Record extracts =
::::::::
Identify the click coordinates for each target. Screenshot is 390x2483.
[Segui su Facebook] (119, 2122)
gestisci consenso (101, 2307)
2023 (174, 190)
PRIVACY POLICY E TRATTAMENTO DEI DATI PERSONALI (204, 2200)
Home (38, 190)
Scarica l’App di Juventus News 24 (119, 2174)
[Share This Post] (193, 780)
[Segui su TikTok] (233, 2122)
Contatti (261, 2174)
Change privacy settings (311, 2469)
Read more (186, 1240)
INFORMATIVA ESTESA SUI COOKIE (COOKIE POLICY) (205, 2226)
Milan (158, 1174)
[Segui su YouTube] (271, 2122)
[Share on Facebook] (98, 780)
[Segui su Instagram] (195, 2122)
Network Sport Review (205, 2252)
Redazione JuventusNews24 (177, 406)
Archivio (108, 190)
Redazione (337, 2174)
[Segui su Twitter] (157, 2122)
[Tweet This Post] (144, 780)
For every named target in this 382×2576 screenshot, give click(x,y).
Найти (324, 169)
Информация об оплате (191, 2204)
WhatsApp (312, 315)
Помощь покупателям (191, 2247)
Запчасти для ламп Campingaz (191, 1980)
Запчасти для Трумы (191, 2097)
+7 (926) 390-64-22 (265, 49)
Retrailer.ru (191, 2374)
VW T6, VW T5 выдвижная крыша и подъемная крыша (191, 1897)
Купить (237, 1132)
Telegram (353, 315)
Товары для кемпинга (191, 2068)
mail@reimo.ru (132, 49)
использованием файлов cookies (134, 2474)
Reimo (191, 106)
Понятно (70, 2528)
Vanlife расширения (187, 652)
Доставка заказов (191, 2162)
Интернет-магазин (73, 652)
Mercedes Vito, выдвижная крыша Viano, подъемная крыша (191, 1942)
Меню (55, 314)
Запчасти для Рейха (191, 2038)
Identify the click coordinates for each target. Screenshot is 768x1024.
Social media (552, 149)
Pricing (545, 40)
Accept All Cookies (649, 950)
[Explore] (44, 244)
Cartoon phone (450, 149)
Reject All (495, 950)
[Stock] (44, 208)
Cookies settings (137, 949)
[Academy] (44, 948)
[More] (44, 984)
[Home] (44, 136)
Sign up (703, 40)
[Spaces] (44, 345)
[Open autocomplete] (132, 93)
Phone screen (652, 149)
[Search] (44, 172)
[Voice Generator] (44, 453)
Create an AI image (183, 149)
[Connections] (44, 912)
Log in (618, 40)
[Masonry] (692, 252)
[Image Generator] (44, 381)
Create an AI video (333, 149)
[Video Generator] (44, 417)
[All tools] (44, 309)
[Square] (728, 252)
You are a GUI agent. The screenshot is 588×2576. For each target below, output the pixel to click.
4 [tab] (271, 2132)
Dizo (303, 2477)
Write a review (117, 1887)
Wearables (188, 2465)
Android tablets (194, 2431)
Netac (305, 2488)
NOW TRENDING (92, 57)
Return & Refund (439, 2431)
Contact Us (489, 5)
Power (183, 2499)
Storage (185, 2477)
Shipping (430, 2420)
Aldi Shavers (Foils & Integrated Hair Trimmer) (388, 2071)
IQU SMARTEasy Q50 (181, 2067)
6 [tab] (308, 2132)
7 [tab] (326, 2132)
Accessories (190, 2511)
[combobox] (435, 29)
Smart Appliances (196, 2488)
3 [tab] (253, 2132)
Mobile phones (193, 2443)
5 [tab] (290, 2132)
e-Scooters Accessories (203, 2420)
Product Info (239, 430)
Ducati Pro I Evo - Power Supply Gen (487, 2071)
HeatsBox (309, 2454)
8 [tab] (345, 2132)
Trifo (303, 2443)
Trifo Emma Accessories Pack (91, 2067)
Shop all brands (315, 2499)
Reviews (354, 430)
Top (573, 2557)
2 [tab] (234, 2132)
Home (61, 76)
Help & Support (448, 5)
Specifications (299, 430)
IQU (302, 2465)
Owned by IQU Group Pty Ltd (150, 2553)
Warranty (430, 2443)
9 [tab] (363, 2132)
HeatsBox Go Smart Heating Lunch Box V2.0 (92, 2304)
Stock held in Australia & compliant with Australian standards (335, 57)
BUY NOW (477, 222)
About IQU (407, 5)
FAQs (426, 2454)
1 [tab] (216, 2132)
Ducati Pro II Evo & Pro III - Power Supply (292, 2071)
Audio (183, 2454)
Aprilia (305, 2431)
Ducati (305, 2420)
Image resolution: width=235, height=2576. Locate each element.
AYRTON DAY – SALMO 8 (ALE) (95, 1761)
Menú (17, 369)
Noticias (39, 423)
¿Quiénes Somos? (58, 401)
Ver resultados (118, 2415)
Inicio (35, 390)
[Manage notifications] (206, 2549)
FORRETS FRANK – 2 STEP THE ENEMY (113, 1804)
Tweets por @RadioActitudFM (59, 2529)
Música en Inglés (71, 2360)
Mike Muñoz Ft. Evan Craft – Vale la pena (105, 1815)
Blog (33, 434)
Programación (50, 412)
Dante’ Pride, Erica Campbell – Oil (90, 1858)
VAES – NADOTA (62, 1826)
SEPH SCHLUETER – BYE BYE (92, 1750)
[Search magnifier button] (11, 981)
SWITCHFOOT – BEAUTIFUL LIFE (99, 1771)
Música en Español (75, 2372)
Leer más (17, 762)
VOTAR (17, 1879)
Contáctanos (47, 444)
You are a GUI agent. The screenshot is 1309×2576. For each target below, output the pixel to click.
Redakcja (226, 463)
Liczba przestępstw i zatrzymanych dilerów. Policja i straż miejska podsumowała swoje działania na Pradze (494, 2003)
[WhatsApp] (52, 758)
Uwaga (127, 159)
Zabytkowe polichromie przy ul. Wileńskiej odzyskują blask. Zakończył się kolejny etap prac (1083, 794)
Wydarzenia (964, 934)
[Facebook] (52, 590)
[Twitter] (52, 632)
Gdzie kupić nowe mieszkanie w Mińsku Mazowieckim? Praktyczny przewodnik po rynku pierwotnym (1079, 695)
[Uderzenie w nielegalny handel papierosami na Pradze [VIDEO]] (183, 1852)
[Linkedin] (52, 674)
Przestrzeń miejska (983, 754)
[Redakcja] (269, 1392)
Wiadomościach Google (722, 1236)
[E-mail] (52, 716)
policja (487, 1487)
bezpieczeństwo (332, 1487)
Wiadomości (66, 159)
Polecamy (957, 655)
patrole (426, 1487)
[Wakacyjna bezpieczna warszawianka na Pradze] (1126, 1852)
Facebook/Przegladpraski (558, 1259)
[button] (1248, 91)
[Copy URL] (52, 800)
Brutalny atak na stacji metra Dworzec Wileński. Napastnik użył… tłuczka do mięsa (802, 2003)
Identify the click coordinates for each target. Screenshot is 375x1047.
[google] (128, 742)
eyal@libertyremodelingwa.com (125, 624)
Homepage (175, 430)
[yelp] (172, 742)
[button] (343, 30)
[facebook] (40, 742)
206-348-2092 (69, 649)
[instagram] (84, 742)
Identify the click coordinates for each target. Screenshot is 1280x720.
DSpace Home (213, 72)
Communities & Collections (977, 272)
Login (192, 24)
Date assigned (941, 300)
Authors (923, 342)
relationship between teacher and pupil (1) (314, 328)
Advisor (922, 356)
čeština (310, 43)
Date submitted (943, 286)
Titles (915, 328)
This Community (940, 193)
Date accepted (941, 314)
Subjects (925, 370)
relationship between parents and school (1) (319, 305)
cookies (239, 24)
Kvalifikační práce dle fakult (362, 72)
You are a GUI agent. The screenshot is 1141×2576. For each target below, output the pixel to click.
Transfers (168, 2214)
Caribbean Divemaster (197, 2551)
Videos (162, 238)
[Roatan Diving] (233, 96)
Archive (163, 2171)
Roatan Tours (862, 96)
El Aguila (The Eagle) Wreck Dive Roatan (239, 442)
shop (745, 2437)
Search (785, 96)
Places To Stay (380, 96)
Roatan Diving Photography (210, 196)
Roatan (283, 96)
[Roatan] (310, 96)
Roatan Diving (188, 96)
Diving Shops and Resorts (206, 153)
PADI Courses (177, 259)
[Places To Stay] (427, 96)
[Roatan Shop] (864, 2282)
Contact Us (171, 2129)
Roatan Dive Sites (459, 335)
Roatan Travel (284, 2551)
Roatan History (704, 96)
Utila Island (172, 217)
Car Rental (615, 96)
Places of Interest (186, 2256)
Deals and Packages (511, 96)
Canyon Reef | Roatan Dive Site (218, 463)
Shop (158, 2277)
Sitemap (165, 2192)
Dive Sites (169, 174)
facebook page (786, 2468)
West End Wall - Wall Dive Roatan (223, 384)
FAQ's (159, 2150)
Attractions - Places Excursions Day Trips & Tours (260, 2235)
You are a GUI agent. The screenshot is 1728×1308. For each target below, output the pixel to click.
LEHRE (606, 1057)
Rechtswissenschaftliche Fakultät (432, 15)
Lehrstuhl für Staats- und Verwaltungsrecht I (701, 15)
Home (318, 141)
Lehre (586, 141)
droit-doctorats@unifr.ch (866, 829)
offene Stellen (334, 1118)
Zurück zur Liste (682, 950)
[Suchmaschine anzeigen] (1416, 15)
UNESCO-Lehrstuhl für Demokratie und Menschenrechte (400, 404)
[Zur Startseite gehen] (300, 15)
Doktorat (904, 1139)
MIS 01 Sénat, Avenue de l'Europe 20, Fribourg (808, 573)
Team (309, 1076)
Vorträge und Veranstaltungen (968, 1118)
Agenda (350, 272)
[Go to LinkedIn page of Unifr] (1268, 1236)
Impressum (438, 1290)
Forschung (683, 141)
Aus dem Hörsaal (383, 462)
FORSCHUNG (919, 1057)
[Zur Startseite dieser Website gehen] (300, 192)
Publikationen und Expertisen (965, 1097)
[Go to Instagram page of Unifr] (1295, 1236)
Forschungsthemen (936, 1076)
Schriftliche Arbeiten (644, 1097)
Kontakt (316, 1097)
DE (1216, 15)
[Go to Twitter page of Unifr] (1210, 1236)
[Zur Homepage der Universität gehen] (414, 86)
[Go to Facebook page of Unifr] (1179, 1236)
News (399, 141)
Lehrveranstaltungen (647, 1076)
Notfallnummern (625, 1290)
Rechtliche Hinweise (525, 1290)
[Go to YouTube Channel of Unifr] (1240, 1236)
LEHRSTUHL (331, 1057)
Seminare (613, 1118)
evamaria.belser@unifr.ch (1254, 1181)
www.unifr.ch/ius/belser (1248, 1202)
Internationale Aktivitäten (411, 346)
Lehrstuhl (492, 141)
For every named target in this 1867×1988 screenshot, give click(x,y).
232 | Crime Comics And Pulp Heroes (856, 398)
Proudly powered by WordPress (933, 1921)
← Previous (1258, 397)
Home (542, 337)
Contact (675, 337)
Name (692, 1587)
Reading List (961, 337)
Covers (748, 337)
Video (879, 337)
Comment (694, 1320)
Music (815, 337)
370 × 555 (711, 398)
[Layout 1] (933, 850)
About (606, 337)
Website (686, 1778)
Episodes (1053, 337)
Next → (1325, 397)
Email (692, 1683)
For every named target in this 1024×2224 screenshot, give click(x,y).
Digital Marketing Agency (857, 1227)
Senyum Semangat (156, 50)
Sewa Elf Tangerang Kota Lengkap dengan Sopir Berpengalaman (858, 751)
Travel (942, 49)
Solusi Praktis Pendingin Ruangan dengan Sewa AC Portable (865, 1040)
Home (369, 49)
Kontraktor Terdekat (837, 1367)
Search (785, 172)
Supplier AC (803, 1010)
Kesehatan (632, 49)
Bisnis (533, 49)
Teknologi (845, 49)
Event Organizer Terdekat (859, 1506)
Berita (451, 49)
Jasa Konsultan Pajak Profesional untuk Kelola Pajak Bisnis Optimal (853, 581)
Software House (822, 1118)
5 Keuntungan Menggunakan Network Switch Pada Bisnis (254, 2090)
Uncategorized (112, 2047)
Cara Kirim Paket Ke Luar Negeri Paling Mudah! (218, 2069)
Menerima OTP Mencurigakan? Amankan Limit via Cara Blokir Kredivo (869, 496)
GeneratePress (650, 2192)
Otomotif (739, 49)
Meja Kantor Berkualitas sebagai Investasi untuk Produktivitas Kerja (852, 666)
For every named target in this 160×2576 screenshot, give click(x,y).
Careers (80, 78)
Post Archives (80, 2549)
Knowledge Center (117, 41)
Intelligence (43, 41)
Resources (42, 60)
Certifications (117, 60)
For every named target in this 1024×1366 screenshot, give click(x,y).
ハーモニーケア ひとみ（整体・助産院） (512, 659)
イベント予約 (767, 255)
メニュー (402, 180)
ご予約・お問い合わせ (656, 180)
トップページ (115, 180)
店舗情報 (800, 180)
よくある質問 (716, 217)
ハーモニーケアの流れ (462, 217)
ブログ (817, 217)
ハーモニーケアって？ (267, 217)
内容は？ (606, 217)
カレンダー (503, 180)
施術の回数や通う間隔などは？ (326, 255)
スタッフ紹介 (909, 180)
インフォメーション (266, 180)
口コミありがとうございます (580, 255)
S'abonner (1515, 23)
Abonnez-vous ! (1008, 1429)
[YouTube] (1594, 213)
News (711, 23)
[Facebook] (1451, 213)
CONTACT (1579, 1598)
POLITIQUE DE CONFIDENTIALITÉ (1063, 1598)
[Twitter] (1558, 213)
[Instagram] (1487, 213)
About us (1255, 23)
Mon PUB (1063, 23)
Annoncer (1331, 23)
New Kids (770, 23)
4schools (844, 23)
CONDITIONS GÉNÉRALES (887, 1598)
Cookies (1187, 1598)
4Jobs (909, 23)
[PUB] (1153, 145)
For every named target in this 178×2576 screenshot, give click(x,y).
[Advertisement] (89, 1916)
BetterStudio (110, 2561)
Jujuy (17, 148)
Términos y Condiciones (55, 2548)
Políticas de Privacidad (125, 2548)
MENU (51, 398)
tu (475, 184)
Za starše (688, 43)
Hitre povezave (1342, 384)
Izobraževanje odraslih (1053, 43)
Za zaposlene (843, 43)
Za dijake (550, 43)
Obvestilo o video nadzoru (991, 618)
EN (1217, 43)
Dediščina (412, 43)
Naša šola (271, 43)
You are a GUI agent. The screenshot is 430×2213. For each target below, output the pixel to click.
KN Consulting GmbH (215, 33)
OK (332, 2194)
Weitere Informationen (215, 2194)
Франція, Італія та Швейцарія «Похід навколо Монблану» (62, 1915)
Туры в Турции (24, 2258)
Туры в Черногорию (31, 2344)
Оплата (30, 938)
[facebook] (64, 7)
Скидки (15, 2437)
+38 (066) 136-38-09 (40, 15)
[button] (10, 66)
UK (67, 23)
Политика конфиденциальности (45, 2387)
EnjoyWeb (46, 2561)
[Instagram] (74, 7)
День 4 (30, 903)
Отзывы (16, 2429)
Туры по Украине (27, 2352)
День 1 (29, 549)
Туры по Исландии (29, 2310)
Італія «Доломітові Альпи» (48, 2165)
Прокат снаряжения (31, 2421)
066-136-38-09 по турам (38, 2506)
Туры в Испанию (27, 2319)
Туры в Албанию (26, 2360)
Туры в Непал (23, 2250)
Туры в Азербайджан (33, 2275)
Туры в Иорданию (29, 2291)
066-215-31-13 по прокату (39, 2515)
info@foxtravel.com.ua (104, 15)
::::::::
Using the records above, copy word for word the line with "News (399, 141)", the line with "www.unifr.ch/ius/belser (1248, 1202)", and every line between them.

News (399, 141)
Lehrveranstaltungen (647, 1076)
Notfallnummern (625, 1290)
Rechtliche Hinweise (525, 1290)
[Go to YouTube Channel of Unifr] (1240, 1236)
LEHRSTUHL (331, 1057)
Seminare (613, 1118)
evamaria.belser@unifr.ch (1254, 1181)
www.unifr.ch/ius/belser (1248, 1202)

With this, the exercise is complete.